Nieuwe mensen hebben hun intrek genomen, geen sjoege
van toen, met spullen die niet in tassen passen;
bewoners van een leven. Alles begint achteraan.
Op straat draagt een vader een kind op zijn buik,
een duif scharrelt in de perken, heeft genoeg aan zichzelf,
de kastanje ontsteekt in de zon zijn kaarsen.

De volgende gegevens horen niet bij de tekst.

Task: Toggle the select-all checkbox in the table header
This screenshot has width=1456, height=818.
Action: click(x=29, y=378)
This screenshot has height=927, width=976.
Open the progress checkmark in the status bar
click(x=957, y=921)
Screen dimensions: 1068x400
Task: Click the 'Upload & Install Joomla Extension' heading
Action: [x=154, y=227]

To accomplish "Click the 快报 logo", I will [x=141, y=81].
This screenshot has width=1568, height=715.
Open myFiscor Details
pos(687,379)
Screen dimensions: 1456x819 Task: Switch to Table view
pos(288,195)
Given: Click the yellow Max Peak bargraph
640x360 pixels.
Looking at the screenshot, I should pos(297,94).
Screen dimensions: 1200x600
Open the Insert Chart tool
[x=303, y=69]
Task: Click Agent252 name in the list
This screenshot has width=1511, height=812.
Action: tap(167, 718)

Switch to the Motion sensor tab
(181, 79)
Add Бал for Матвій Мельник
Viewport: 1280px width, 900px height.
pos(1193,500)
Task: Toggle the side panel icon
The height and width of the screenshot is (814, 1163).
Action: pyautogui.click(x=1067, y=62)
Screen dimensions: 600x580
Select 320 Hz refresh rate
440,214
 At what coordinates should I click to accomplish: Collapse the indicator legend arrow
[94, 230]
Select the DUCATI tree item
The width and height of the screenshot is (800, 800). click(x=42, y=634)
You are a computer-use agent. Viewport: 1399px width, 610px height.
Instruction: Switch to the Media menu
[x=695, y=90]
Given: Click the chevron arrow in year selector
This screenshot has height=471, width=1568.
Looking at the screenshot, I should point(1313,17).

En de stad maakt zich op om je te eren, een plek te geven
om weer te keren. Nu te blijven. Noemt tegen het vergeten
je naam, je klinkende naam.
(Het tiende stadsgedicht, Een terugkeer is geschreven naar aanleiding van de onthulling van de zeven gedenkplaten op de Kitty de Wijzeplaats met daarop alle 449 namen van Joodse inwoners van Nijmegen die in de oorlog uit de stad zijn weggevoerd en vermoord.
Voorgedragen tijdens de herdenkingsbijeenkomst op de Kitty de Wijzeplaats op 4 mei 2015.)